▶ _Tâche donnée_:
Réécrivez en CSV à deux colonnes, « demande » et « réponse », les lignes allant du début jusqu'à celle qui contient « click(532, 415) » incluse, s'il vous plaît. Mettez une ligne par texte avec sa réponse, chaque champ entre guillemets et les sauts de ligne remplacés par des espaces.

—————

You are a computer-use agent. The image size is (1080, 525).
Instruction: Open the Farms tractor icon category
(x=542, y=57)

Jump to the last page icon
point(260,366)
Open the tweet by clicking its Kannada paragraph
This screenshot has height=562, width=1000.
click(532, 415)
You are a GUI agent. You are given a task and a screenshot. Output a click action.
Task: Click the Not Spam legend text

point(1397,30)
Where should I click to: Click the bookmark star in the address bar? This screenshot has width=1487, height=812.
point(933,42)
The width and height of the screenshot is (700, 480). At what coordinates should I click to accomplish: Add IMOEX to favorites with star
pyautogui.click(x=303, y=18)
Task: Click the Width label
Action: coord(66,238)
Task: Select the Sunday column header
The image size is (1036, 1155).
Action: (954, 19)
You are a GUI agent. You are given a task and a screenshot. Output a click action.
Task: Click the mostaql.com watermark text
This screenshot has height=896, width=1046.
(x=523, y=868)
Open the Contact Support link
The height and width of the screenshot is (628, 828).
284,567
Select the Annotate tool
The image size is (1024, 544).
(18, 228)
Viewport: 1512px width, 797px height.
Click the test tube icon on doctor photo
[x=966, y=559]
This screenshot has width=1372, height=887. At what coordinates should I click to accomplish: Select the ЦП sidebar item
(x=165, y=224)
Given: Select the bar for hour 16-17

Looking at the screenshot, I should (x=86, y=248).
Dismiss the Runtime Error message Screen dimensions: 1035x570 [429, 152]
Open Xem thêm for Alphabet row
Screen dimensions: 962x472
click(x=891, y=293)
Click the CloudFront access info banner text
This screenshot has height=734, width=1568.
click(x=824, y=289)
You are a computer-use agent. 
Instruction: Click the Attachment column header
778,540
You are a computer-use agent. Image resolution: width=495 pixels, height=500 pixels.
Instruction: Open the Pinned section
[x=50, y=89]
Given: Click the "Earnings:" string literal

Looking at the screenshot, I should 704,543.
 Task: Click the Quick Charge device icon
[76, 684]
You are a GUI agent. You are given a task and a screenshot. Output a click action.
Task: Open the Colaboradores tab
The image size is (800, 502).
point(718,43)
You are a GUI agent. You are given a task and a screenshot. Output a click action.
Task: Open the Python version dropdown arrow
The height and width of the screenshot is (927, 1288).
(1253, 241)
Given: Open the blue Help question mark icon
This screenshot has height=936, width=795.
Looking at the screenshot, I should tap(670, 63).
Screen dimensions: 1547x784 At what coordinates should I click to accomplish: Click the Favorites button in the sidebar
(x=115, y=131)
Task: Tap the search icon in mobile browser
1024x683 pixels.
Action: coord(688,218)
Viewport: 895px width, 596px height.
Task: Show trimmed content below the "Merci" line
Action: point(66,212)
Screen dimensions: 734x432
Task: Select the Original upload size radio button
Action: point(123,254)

—————

▶ _Résultat obtenu_:
demande,réponse
"You are a computer-use agent. The image size is (1080, 525). Instruction: Open the Farms tractor icon category","(x=542, y=57)"
"Jump to the last page icon","point(260,366)"
"Open the tweet by clicking its Kannada paragraph This screenshot has height=562, width=1000.","click(532, 415)"